“Nope, I'm not feeling anything.” This was the recent response from several high school students I was interacting with, when they were asked about their emotions. It seemed to me to be a bleak demonstration of a growing disconnection from our inner lives that many of us may be experiencing. This impossible answer captured for me a slice of the crisis we face in human connection today. Human experience is made up of feelings, yet we may feel most often like we are living in a world where we're stuck in our heads or on our phones instead. In this version of the world, we are no longer looking at each other - we are just sitting side by side sharing screens. This kind of interaction lacks the depth that makes communication meaningful.
The trajectory of human connection – both with others and ourselves – is fascinating to observe in today's world. Understanding where our minds leave off and our hearts begin is a skill worth honing, yet I've noticed some concerning trends. I am not alone in my observations. Thought leaders, researchers and educators around the world are raising alarms about humanity's apparent shrinking capacity for real connection.
These alarms are being sounded particularly around what is being seen as the results of smartphones and technology with regard to reshaping how young people connect. Where children once played hide-and-seek with neighbours, say, they now seek their closest connections through apps like Snapchat. This is seen as a problem because it cannot offer the richness of integrated whole-body learning that in person connections do. This is true even around things like what it may be like to have your feelings hurt by kids who exclude you, and then to discover your strength in overcome that, and even in coming to interpersonal compromises.
There is hope for us all, however. The solutions aren't complicated, though they may require a little more conscious intention and commitment. Here's what we can do right now:
Make "device-free zones" in your home, especially during meals and family time
Schedule regular outdoor activities with friends - whether a morning walk or weekend hike
Dust off those boxes in the game cupboard, and start a weekly game night (or a book club) that will bring people together, face-to-face
Practice the lost art of conversation by asking deeper questions and then truly listening
I remember my childhood challenges of trying to fit in with the neighbourhood kids. While it could seem overwhelming at times, the skills I learned from those experiences are immeasurable – and are certainly not repeatable through a flat screen, flashing colours and a false sense of meaning.
Think for a moment about those group selfies we see online... a smile captured on command isn't representative of the 15 minutes before or after it. It's just a split-second of a practiced pose, completely removed from the inner workings of any person in the picture.
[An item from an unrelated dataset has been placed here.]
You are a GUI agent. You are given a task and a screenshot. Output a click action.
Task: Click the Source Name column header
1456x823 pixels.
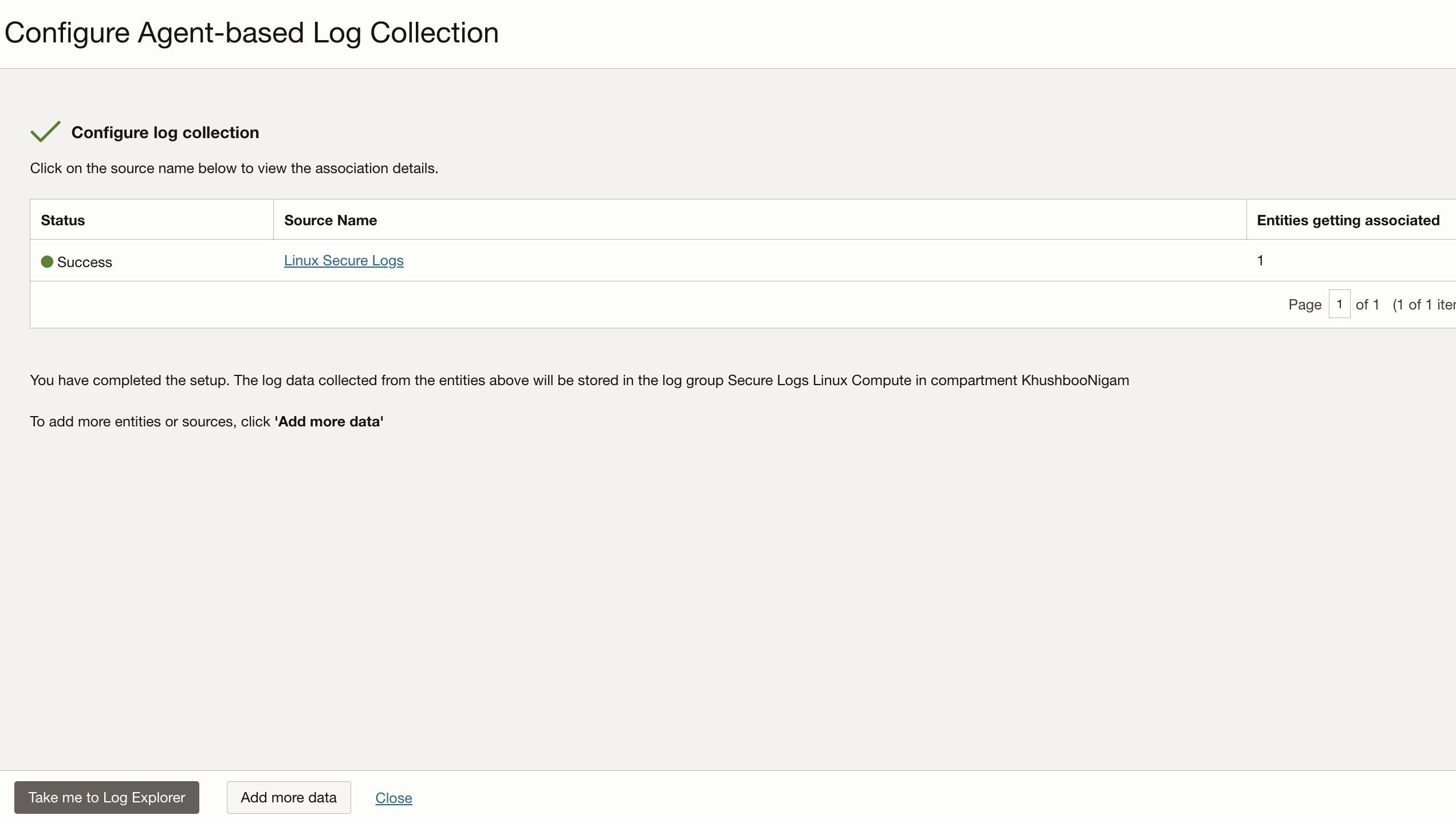click(331, 220)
What are we going to do to stay connected to our inner resources? Our internal wellsprings are the engines of inspiration and possibility. They set our compasses and determine the trajectory of what's next for us, in creative and exploratory ways. If we remain fixated on flat screens and the monotone emotions brought to us by the computer era and AI, we'll never advance to the next level of Life. That cost is too high. Let's not risk losing not just our ability to connect deeply with others, but also our capacity to understand ourselves.
We must foster our inner worlds or risk succumbing to the numbness of living a life of dull repetition. Maybe that's okay for some, but it's not enough for those of us who want to live rich and rewarding lives, filled with possibility and adventure. Adventure only comes from embracing the newness of each moment - yet to truly explore our pivoting, changing world, we must first understand the inner workings of our own minds and hearts.
This level of adventure requires leaning in to challenging work. We must, for instance, become adept at looking people in the eyes and having difficult conversations (ones that might not 'go our way', or might bring out feelings of uncertainty). In successfully navigating such conversations, we become more grounded, and we learn to know ourselves in ways we never have before. The resulting authenticity we are able to embody then becomes a generous expression, rippling outward, creating opportunities for others to do their own exploratory work and to develop their own resilience.
We are at a choice point in society now. What is ours to do? Who is ours to be? Are we willing to leave behind a life of monotony for one of possibility? Are we willing to 'go deeper 'so we might live more richly and more abundantly through deepening our relationships, our health and well-being, our creativity, and our financial capacity?
The path forward is both simple and profound. It starts with small steps: putting down our phones during dinner, looking people in the eye when they speak, asking questions that go beyond surface-level small talk. It means stepping into community – friends and family, or any group of people – and choosing to be fully 'present' together, without the distractions of social media and flashing flat lights.
Most importantly, the way forward asks that we lead by example. Before we try to impose ideals on our children, for instance, we need to be making changes within ourselves. Our journeys toward authentic connection begin with a single choice: to be 'here' in the 'now', to be vulnerable, and to be 'real'. In doing so, we not only transform our own lives, but we touch the lives of everyone around us more profoundly. The time to start is now. Will you?